While historians have raised questions over the details of this incident, there is no question that the answer those theologians recorded in 1647 remains one of the best summaries of what the Bible tells us about God.
It begins with the essence of God’s being. Jesus said, “God is Spirit” (John 4:24, English Standard Version), because He does not have a physical body and is not confined by any material substance.
In fact, God is not limited by space and time at all but is infinite. (“Behold, heaven and the highest heaven cannot contain you” [1 Kings 8:27, English Standard Version].)
He has no beginning and no end. He is eternal. (“From everlasting to everlasting, you are God” [Psalm 90:1, English Standard Version].)
God does not learn new things, change His mind, or become more mature. He is unchangeable. (“For I, the Lord, do not change,” wrote the prophet Malachi, [Malachi 3:6, English Standard Version].)
The fact that God is infinite, eternal, and unchangeable in His being means that He is fully present—or “omnipresent”—everywhere at all times. (“‘Do I not fill heaven and earth? declares the Lord.’” [Jeremiah 23:23-24, English Standard Version].)
Regarding His wisdom: there is nothing that escapes His knowledge, either in the past, present, or future. He is “omniscient,” or all-knowing. (“Nothing in all creation is hidden from God. Everything is naked and exposed before his eyes…” [Hebrews 4:13, New Living Translation].)
As for His power, He is “omnipotent,” or “almighty,” a word used of Him many times throughout the Bible. (“For the Lord our God, the Almighty reigns” [Revelation 19:6, English Standard Version].) And His infinite, eternal, and unchangeable holiness, justice, goodness, and truth makes Him the only supreme and righteous judge of the universe He created. (“He will judge the world in righteousness, and the peoples in his faithfulness” [Psalm 96:13, English Standard Version].)
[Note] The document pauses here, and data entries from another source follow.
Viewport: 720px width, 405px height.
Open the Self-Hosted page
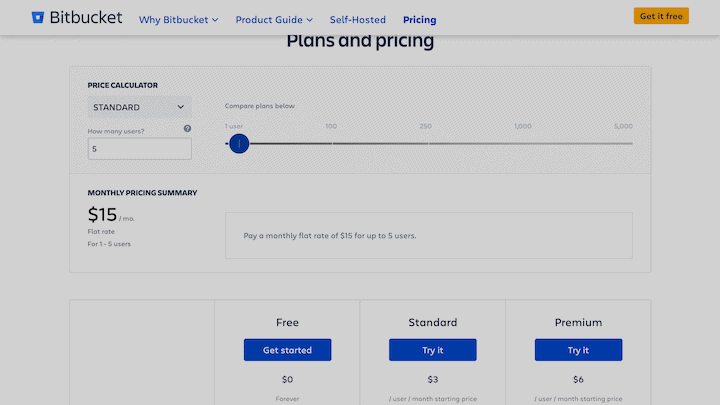tap(358, 20)
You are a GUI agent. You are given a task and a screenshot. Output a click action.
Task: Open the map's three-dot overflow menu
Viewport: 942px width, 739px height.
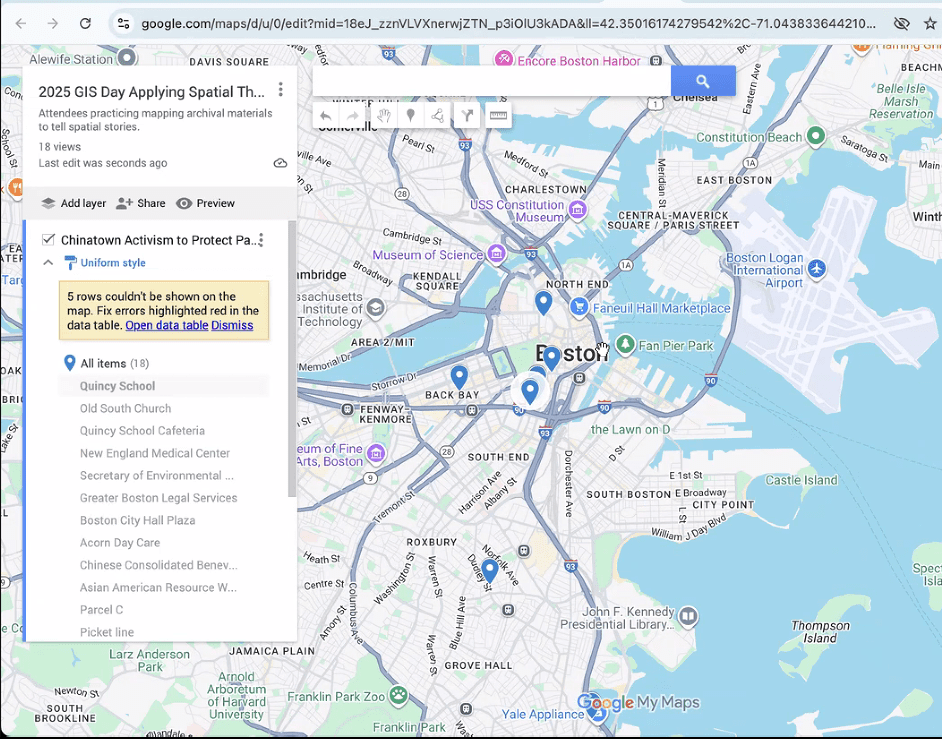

The God Who reveals Himself in Scripture is beyond human comprehension. And yet when we consider the fact that, along with these amazing characteristics, the Bible teaches that God is personal, He becomes all the more unfathomable to us.
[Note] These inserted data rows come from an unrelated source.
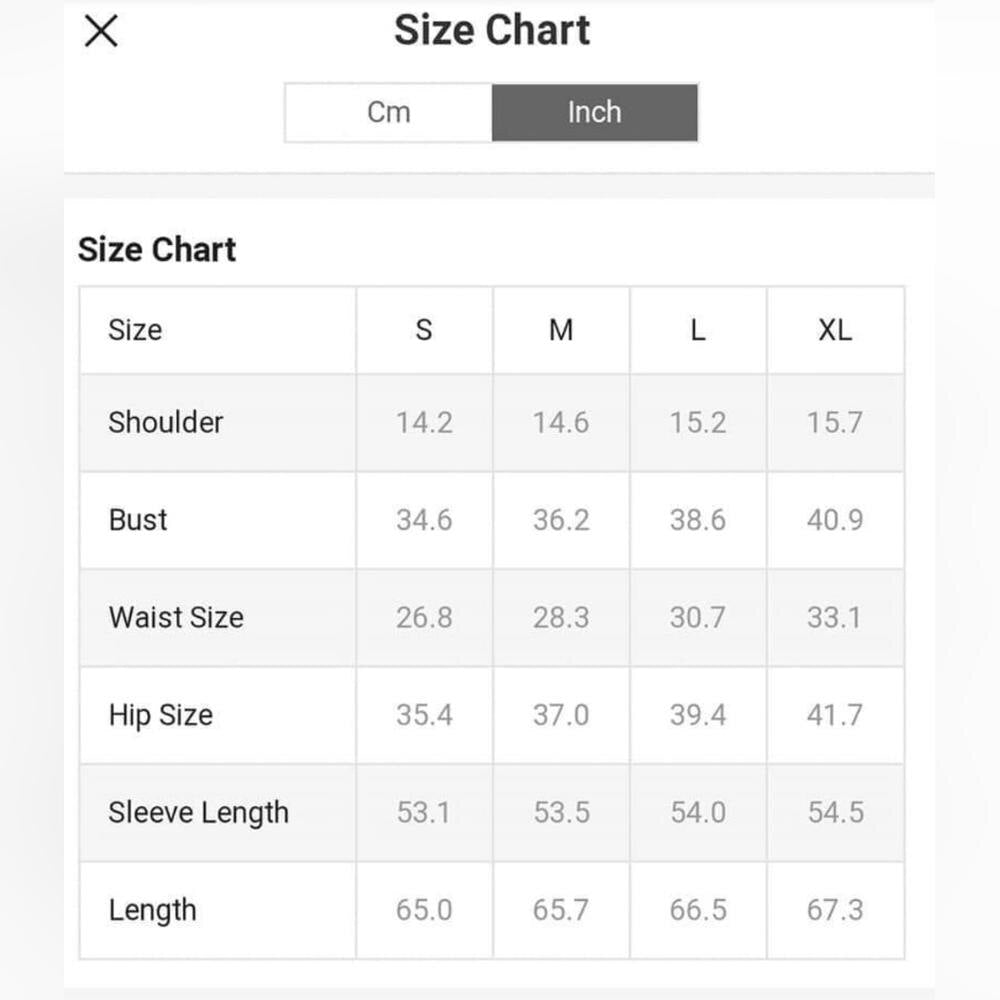Select the Waist Size row label
This screenshot has height=1000, width=1000.
176,617
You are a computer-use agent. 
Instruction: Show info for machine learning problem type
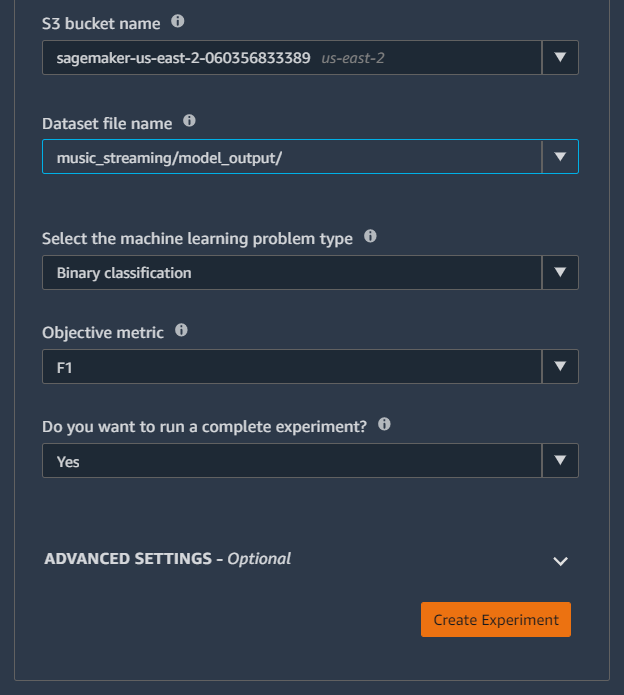[x=370, y=236]

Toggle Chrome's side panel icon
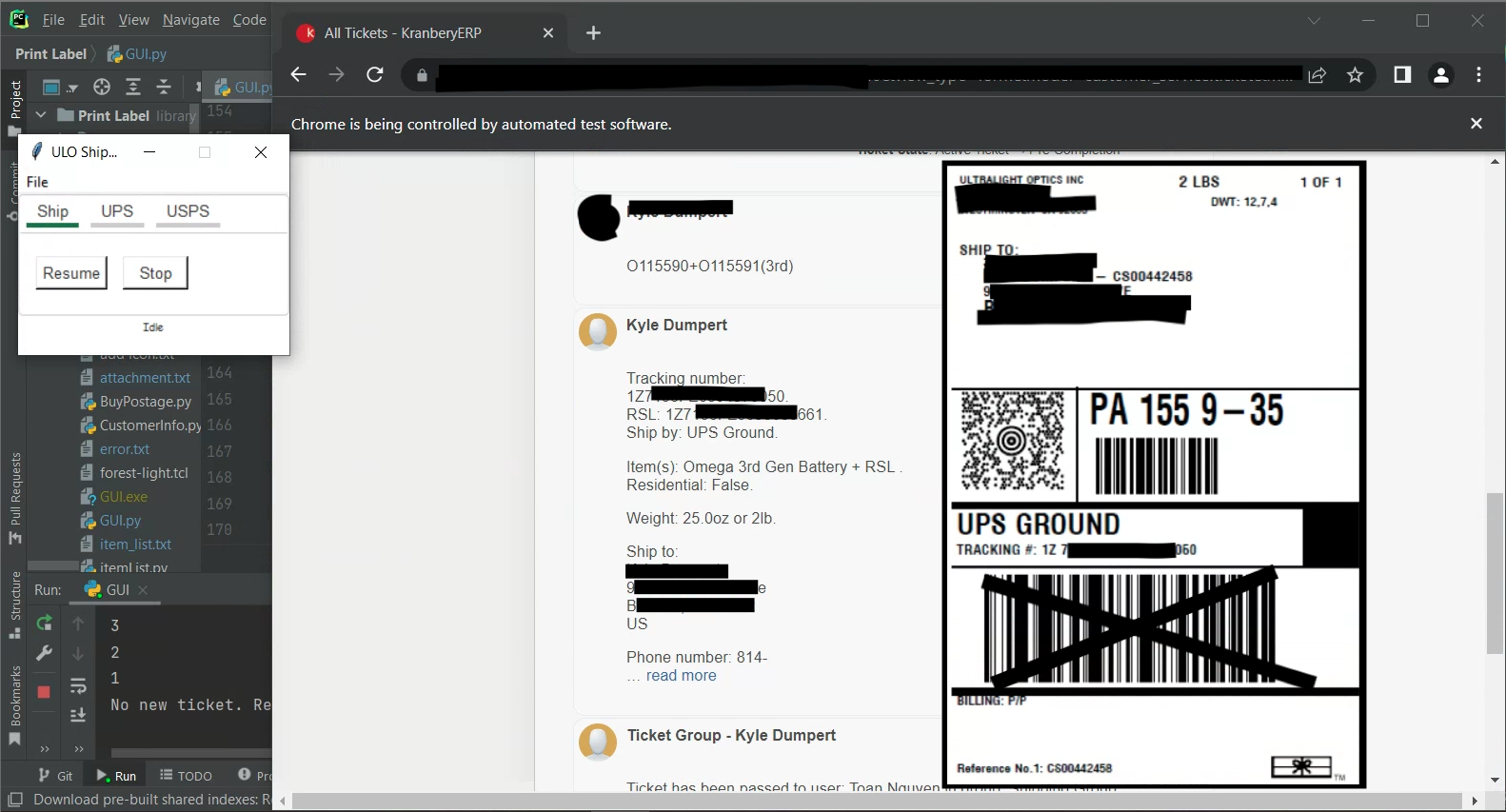coord(1402,75)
How could a being Who is personal exist from all eternity, having no beginning? Even if we assume that He exists outside of time and space, if God is personal, does He not experience loneliness, as all finite personal beings do? So isn’t it necessary to assume that God had to create people to meet some divine need for friendship?
These questions receive their final answer in the New Testament, where we learn that while God’s being has only one essence—because there is only one God—somehow that essence is shared by three persons. There the Bible teaches that the Father, Son, and Holy Spirit—separate persons, and yet each fully God, each equally sharing the same being—were together from all eternity, sharing love, and joy, and fellowship with each other.
The revelation of God as a Trinity puts the final touches on a picture of God as a being Who is lacking in nothing. He did not create us to complete something that was lacking in His own Being. God depends on no one outside Himself for anything.
And yet, while all this means that God is incomprehensible to our finite minds, nevertheless, as a personal God, One with personal relationships built into His very being, the Bible insists that we can know Him. In fact, knowing God in a personal way, not merely knowing about Him but having a relationship with Him, is one of the ways that the Bible describes eternal life. (“‘And this is eternal life, that they know you the only true God, and Jesus Christ whom you have sent.’” [John 17:3, English Standard Version])
Such knowledge of God—such a personal relationship with Him—begins by placing one’s faith, trust, and confidence in the One Who came here to be God’s full and final revelation of Himself, the Lord Jesus Christ. Won’t you trust in Him today?